• **To do**: Your copy should match the records exactly, apart from the pictures, which stay out.

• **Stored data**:
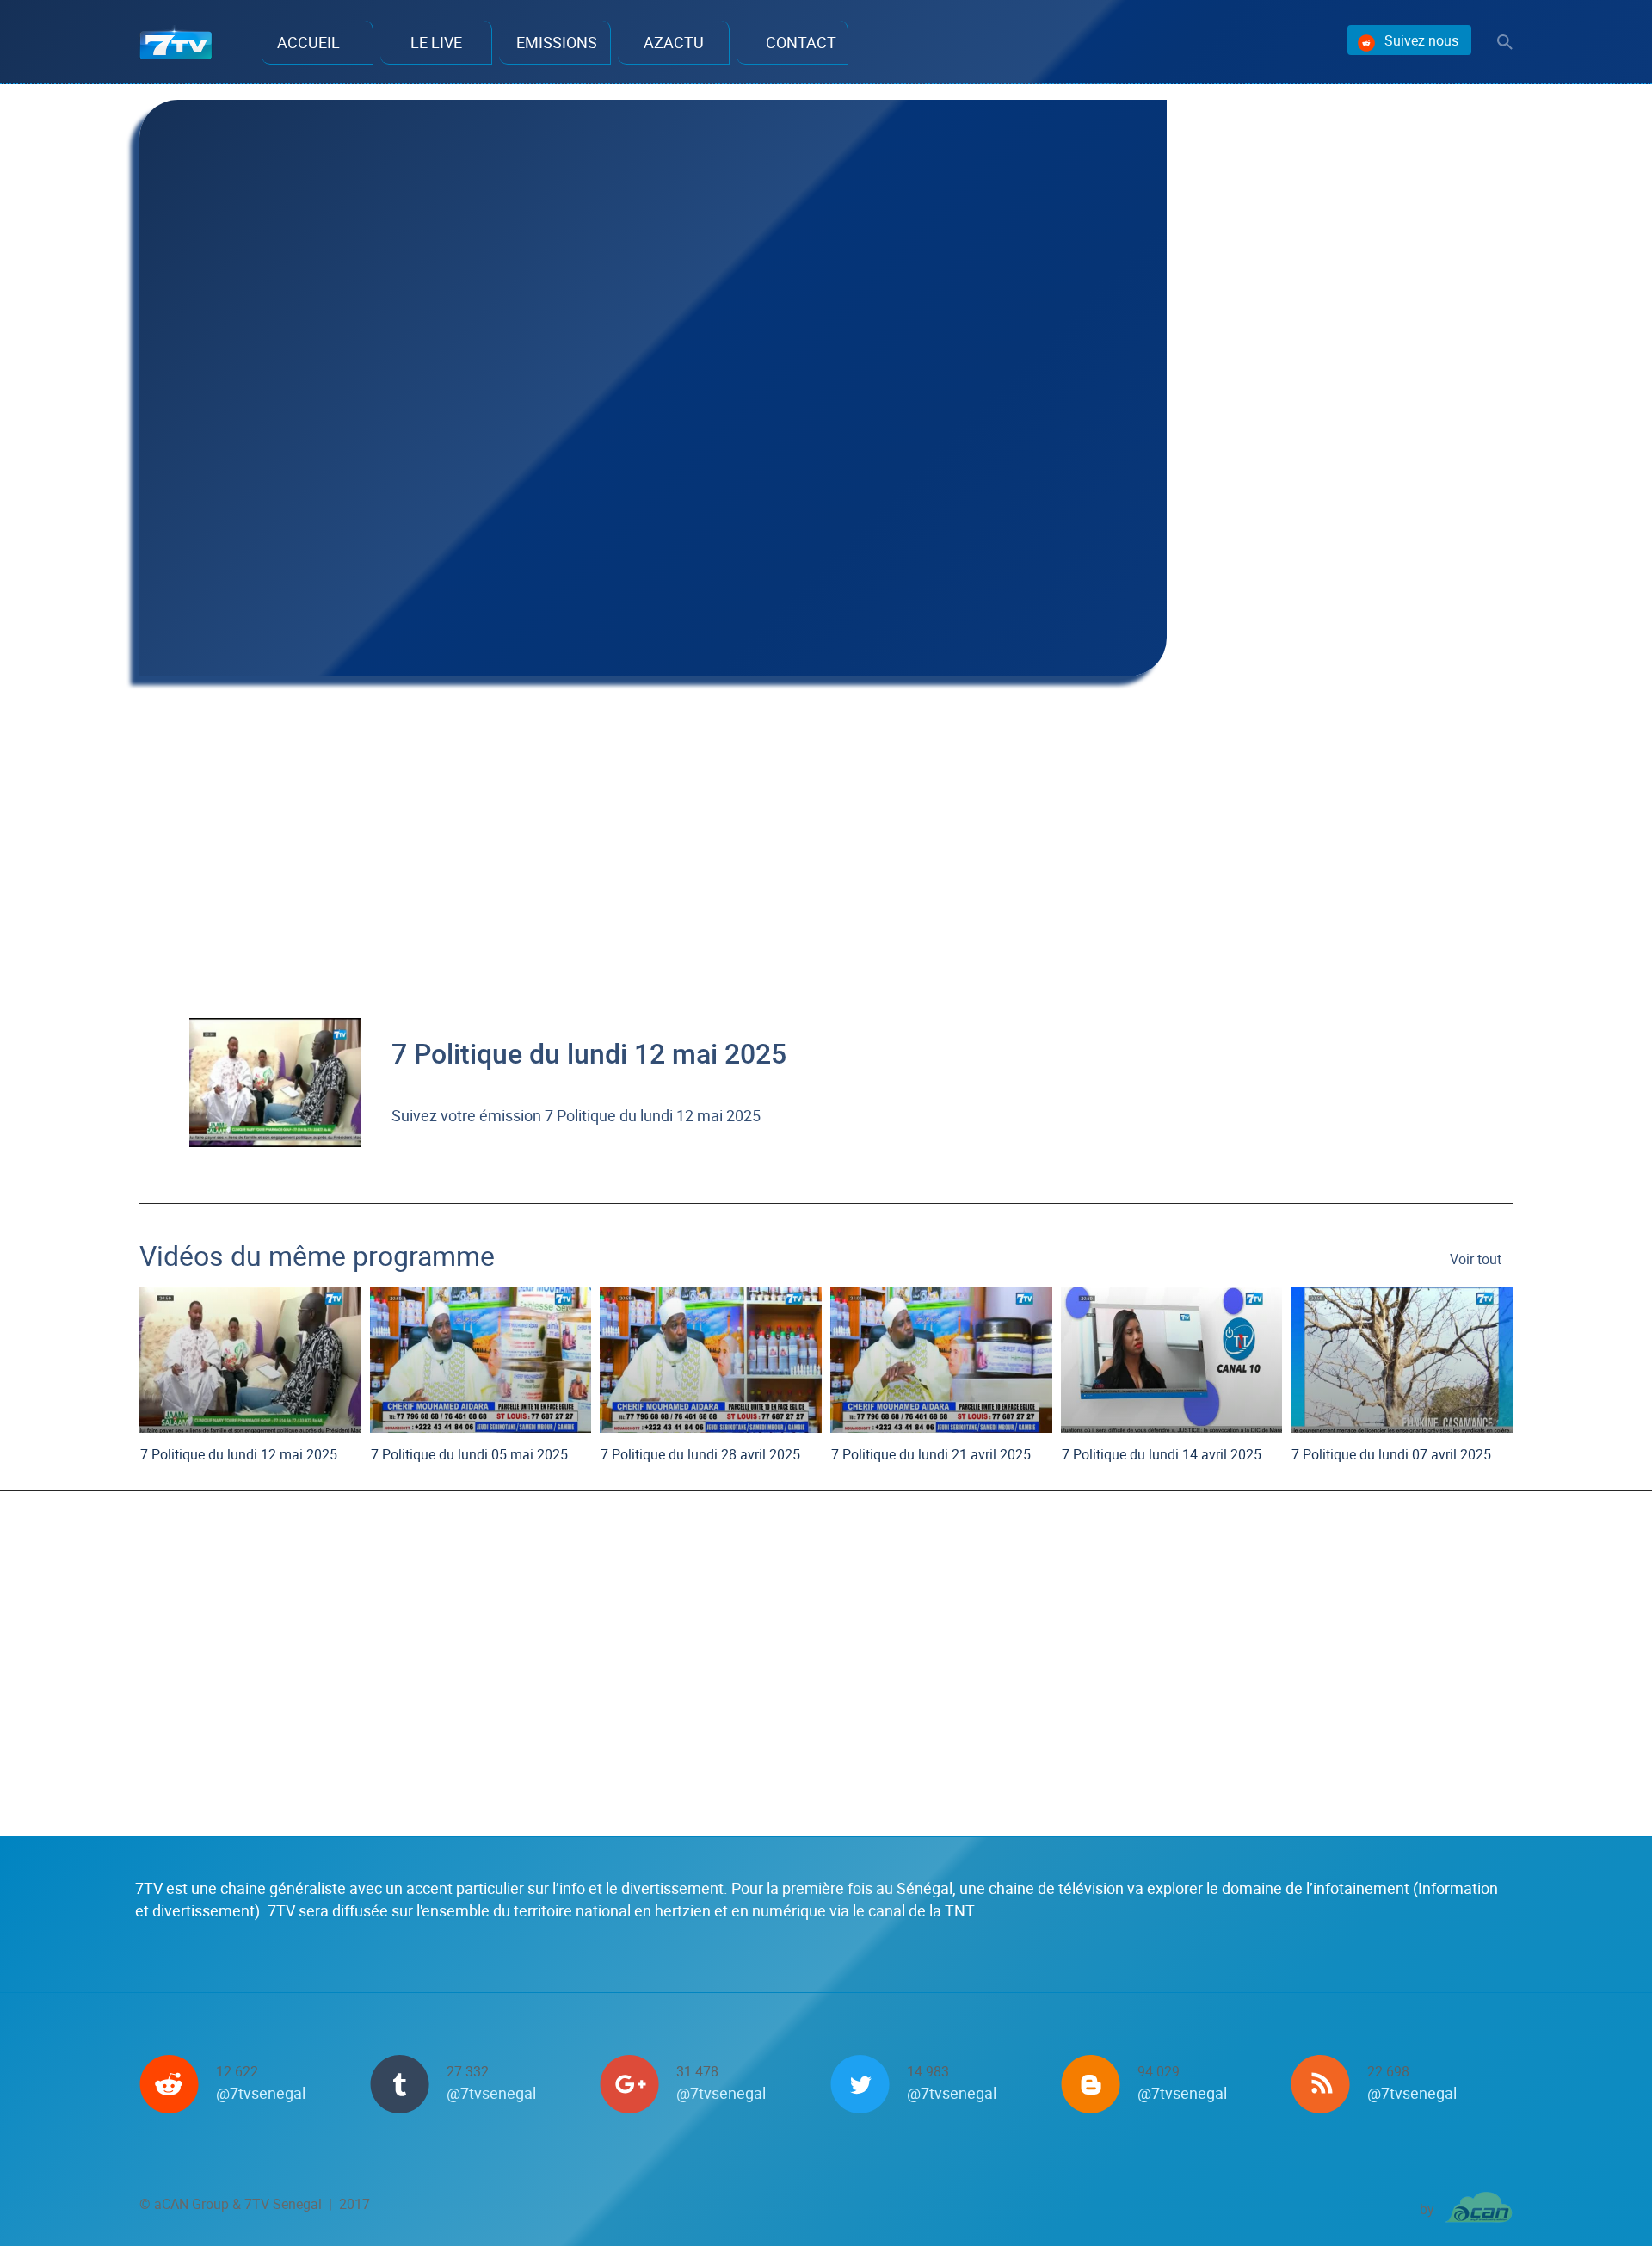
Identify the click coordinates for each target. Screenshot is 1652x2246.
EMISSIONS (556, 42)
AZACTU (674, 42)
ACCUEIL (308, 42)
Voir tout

• **Task response**:
Identify the click coordinates for each target. Screenshot is 1652x2246.
EMISSIONS (556, 42)
AZACTU (674, 42)
ACCUEIL (308, 42)
Voir tout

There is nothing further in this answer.